More than 1,200 runners and walkers from all over California and 19 other states and several foreign countries will weave through wineries, vineyards and row crops along the way; the arguably wiser spectators can welcome participants at the finish line and enjoy the free Expo and Awards Ceremony—think vendor and information booths, live music, local artists, great barbecue, wine and beer.

Wine tasting and one glass of beer will be free to registered runners (must be 21 or older). Others can taste Pessagno’s most current releases and higher-end wines, or a sampling of their award-winning Pinot Noirs for $5–$15 refunded with wine purchase. Beers come courtesy of Cannery Row Brewing Company.

More here.

MPC Farmers Market is now a Friday thing.

I see more chefs—whatcha got in the bag, Christophe Grosjean? Can I study your grocery list, Mike Jones?—at Monterey Farmers Market at MPC (728-5060) than any other local markets.

It debuts its first Friday fraternity meeting of freshness this week after 34 years of Thursdays. Celebrate the change with free cake (!) and the same fresh produce and local farmers 10am-2pm—new hours—at Monterey Peninsula College, 980 Fremont St., Monterey.

All that bubbles is not Champagne.

The dependably engaging tastings at Zeph's continue with an Aug. 17 expedition into sparkling wines.

The $25 tag is more than fair for an evening of California and international splashes and nibbles by Portabella.
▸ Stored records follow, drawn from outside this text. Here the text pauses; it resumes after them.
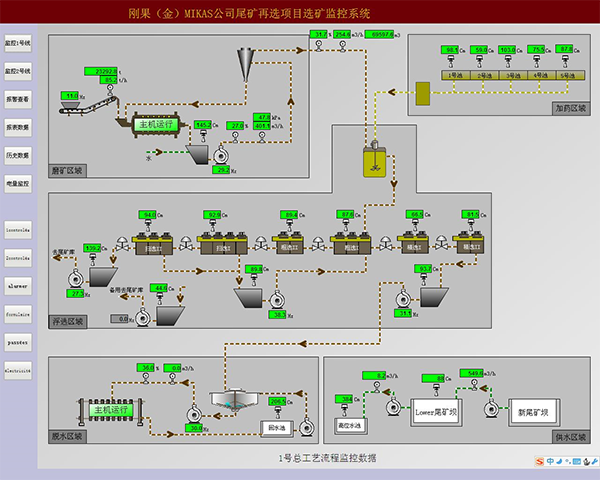Open the 电量监控 power monitoring page
600x480 pixels.
pyautogui.click(x=17, y=184)
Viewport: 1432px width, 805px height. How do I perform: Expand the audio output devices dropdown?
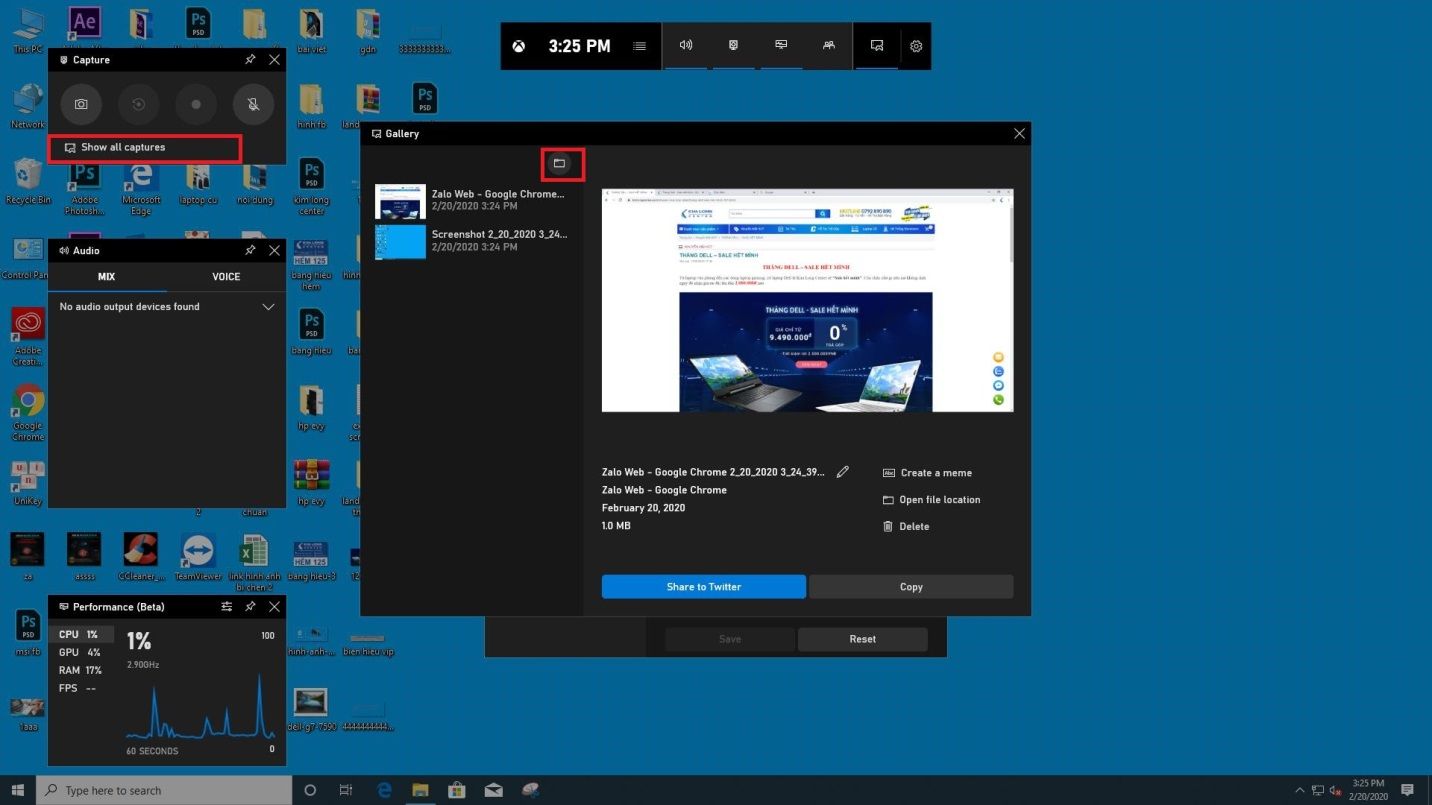(x=268, y=307)
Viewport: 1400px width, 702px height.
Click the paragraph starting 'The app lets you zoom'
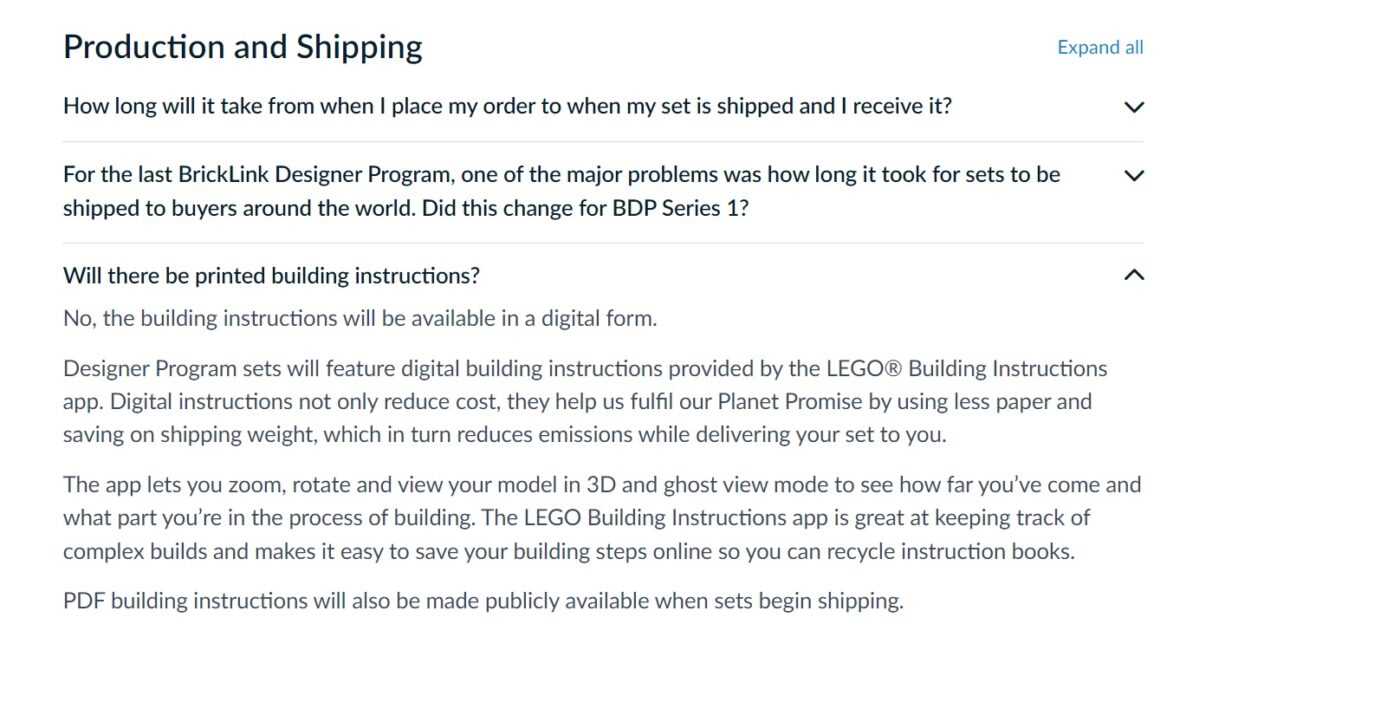tap(602, 518)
"You'll find delicious flavors and great variety from California, Spain, France, Italy and more," Bill, Vince and the team writes, "without the hefty price tag of the French Champagnes."

Matt Bolton is way cooler than Michael Bolton.

The singer is several years into the whole less-hair-more-heart thing—and visiting Carmel's Sunset Center Aug. 18—and the new executive chef is just a couple of weeks into his reign at Pacific's Edge (622-5445). But I'd much more happily pay to see Matt do his thing than Michael.
One of the best showcases to do so looks to be the first ever wine dinner series at the award-winning cellar of Pacific’s Edge Restaurant he's doing with new wine director Paul Fried.

From August through December, each dinner will be devoted to a wine-growing region with seldom-available vintages from the highest profile indigenous wineries. "An Evening in Burgundy” is Aug. 17. A look at the menu of tastes reveals how they calculated a $300 tag:

Oyster & Caviar Sous Vide – Island Creek, Golden Imperial Caviar
2006 Domaine William Fevre 'Bougros' Chablis Grand Cru
Yellowfin Tuna Carpaccio –Australian Winter Truffle, Quail Egg, Brioche, California Osetra Caviar
2000 Michel Niellon Chassagne-Montrachet 'Champgains' 1er Cru
Monterey Bay Spot Prawn – Swank Farms White Corn, Chanterelle, Umbrian Summer Truffle, Chardonnay Sauce
1997 Domaine Ramonet Bâtard-Montrachet Grand Cru
Sonoma Duck Rossini – Smoked Duck Breast, Pomme Anciene, Port-Bing Cherry Jus
2002 Robert Groffier Chambolle Musigny 'Les Amoureuses' 1er Cru
Dry-Aged Ribeye – Cast Iron Seared Prime Beef, Heirloom Ratatouille, Sauce Bordelaise
2001 Domaine Dujac Bonnes-Mares Grand Cru
Epoisse, Tartuffo, Valencay – Grilled Santa Rosa Plum, Blenheim Apricot Chutney, Toasted Walnut-Fig bread
2000 Comtede Georges Vogüé Musigny 'Vieilles-Vignes' Grand Cru

The series sips on through Spain (Sept. 23), Italy (Oct. 21), California (Nov. 18, in celebration of the harvest and crush), and France (Dec. 16).